1) Tri-x and Tmax, 35mm and 120 films on stainless steel spools in small two and four roll stainless steel tanks.
2) Film is overexposed 1 stop
3) Presoak film in 68 degree water prior to development
4) D76 1:1 single use developer. Normal contrast negatives are processed at 85% of Kodaks recommendations (Tri-x 8:15 minutes)
5) Agitation per Kodak's recommendation: 6 vigorous inversions initially then repeating at 30 second intervals
 
Whew… I feel better about myself now!

It is always comforting to find a partner in sin.

In the days of usenet, a collection of internet forums from the days before the www, It was held that the answer to the question "Am I the only one who...?" is always "No." No matter the kink.

Usenet was far more fun. A photography forum would find itself rubbing elbows with a forum dedicated to transvestite peony gardening - they would cross post for advice on taking pictures of their peonies and one's concept of the human universe expanded.
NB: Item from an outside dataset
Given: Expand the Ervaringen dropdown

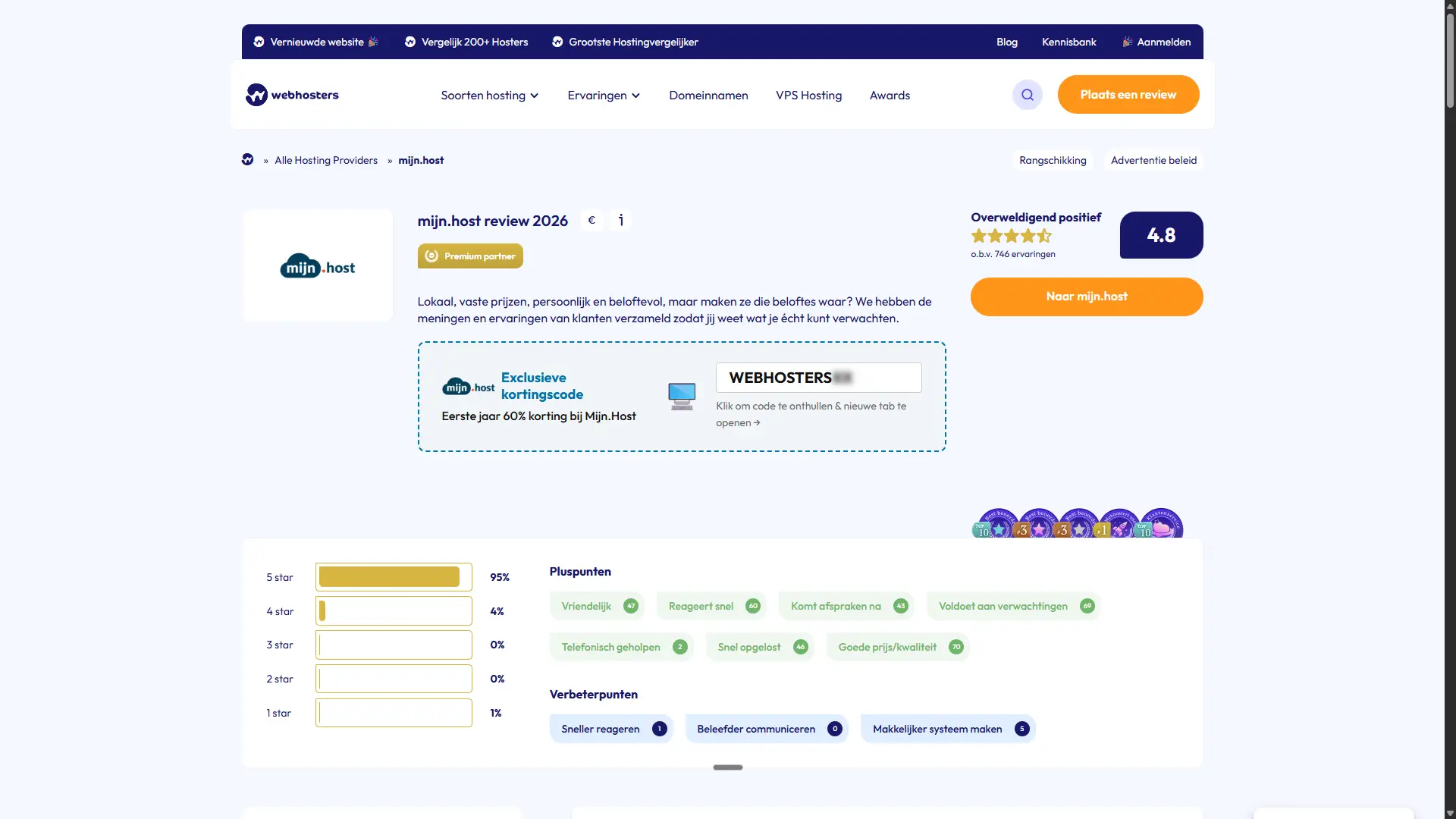Looking at the screenshot, I should (604, 95).
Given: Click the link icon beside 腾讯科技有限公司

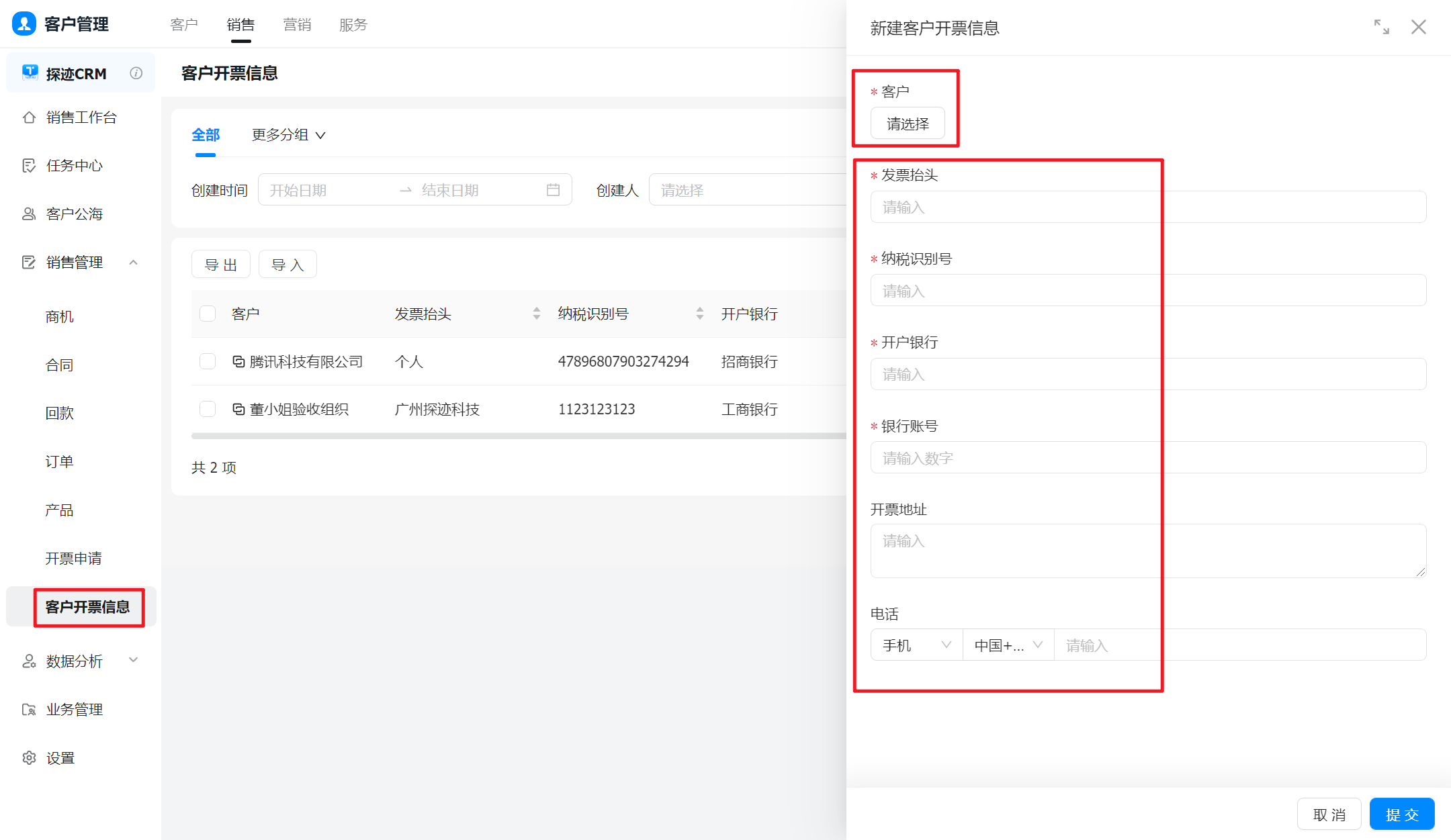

The narrow, and ever narrowing, focus of www forums contracts one's view. You need the random off-the-wall intrusion in your life.
 
Usenet was far more fun. A photography forum would find itself rubbing elbows with a forum dedicated to transvestite peony gardening - they would cross post for advice on taking pictures of their peonies and one's concept of the human universe expanded.

The narrow, and ever narrowing, focus of www forums contracts one's view. You need the random off-the-wall intrusion in your life.
I was trying to imagine what would happen on Photrio if this were the situation but stopped for my mental health's state as my mind started to "boggle" after about 10 seconds:D

pentaxuser
 
As has been already requested, can the OP please supply an image of the neg strip, something like this.

35mm-film-negative1 (1).jpg
 
I need to make and keep at hand one of those examples of a negative strip for just this purpose!
I think I'll make one for 120, so we have variety!